Somebody got the ethnicity all mixed up. ``The Fortunate Pilgrim'' is a spaghetti-and-meatballs story into which some confused chef has stirred great gobs of schmaltz.
Based on a Mario (``The Godfather'') Puzo novel, this five-hour miniseries traces the life of a stereotypical Italian matriarch as she wins American citizenship and loses and wins husbands, children, and fortunes. But through it all she hangs onto her American dream: to own a house on Long Island.
``The Fortunate Pilgrim'' throws everything into the plot: traditional morality and contemporary infidelity, honest industriousness and Mafia-driven profits, suicide and heroic battlefield death, physical ills and madness.
Early in her career, Sophia Loren exuded an Earth-mother quality, which later evolved into a Lady Bountiful quality. Today both are present in what might be described as a Lady Earth persona. As the matriarch of an immigrant family in this drama, she musses up her hair, holds down the eye liner, discards the designer clothing. But she still looks devastatingly beautiful - as if someone wrapped an apron around her by mistake when she dropped by the tenement.
Overall, the cast tries hard to make it all work. Besides Loren, there is Edward James Olmos as her mad husband, Hal Holbrook as a selfless physician, and John Turturro as her son. But all are kept so busy trying to advance the complex story lines that they have little time for in-depth characterization.

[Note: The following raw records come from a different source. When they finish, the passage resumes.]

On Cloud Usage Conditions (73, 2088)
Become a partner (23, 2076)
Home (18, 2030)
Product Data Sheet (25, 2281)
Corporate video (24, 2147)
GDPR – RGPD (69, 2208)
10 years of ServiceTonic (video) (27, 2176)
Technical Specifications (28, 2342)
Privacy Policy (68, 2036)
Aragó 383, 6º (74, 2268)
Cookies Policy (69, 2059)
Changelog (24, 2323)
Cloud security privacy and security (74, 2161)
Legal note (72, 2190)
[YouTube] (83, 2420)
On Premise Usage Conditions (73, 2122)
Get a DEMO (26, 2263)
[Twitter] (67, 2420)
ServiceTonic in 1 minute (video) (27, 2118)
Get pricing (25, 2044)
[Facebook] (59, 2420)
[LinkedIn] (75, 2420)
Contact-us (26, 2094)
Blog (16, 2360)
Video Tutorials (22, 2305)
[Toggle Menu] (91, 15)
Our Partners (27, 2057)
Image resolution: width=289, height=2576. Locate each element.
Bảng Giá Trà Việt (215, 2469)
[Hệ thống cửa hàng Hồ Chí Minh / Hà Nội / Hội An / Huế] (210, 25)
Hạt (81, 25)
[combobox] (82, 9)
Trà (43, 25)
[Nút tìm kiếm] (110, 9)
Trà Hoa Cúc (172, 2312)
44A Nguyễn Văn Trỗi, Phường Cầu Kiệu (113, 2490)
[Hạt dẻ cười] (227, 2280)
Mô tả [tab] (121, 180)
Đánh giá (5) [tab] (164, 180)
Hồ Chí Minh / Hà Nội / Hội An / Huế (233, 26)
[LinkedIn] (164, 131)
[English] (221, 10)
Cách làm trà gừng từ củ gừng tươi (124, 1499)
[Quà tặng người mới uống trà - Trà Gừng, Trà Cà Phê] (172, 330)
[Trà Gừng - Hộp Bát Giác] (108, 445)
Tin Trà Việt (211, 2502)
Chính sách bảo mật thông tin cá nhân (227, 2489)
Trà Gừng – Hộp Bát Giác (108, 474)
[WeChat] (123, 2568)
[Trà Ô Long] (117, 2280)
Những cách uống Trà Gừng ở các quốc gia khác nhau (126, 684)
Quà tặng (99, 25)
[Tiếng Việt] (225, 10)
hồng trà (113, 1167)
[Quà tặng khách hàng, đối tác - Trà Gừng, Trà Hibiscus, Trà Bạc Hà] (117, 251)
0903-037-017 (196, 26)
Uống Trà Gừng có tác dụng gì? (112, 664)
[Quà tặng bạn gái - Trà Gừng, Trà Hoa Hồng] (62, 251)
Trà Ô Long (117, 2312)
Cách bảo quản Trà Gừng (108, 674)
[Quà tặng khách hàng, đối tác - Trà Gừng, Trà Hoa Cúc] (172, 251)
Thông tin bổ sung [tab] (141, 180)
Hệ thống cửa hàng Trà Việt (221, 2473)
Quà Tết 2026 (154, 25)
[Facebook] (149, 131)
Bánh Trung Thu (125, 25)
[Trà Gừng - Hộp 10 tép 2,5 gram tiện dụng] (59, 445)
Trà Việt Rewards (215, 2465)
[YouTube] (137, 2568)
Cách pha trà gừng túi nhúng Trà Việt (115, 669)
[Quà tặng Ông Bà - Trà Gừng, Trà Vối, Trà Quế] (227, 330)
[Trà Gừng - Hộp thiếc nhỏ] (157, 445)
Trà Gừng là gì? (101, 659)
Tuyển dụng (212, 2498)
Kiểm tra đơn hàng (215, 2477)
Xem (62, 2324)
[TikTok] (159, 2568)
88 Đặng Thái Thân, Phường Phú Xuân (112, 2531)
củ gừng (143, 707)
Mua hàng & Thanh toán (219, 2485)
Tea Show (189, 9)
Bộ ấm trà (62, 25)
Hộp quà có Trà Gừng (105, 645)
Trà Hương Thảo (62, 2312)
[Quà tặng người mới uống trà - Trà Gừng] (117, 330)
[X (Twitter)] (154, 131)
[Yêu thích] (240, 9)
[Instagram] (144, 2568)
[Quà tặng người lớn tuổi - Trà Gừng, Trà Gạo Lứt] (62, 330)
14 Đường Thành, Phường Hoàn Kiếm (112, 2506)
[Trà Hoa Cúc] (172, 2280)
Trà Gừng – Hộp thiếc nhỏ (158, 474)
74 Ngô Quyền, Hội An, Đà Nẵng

The accolades - if this peculiarly passionless, ponderous family chronicle deserves any - should go to production designer Wolf Kroeger and costume designer Enrico Sabbatini, who, together with cinematographer Reginald H. Morris, make 1980s Yugoslavia (where most of the miniseries was shot) look amazingly like New York in the early 1900s.
Too much of a good thing
``The Fortunate Pilgrim'' is Mario Puzo at his most clich'ed Italian-storytelling best and Sophia Loren at her not-quite-completely-deglamorized best. Together, they pack too much of a good thing into too long a drama.
Meanwhile, over on CBS, the menu is also a bit confused. ``The Woman He Loved'' turns out to be a cloyingly sweet royal trifle. With use of flashbacks, the 1930s romance of the Prince of Wales and Wallis Simpson is traced in a series of pretty tableaux. David and Wallis are presented as star-crossed lovers, living in a kind of isolation from world events in which the new king might have played a major role - if he hadn't given it all up for ``the woman I love.''
The drama overflows with phony accents, but some of the story line is reasonably authentic, especially the attitudes of those in the inner political circles. Stanley Baldwin tells David: ``Love is for grocers, not for kings.'' And Winston Churchill refers to Wallis as ``a divorced American woman with two live husbands littered about.''
In the main, though, ``The Woman He Loved'' is gushy, romanticized trivia. Royalty buffs may relish it; most viewers will consider it soap opera.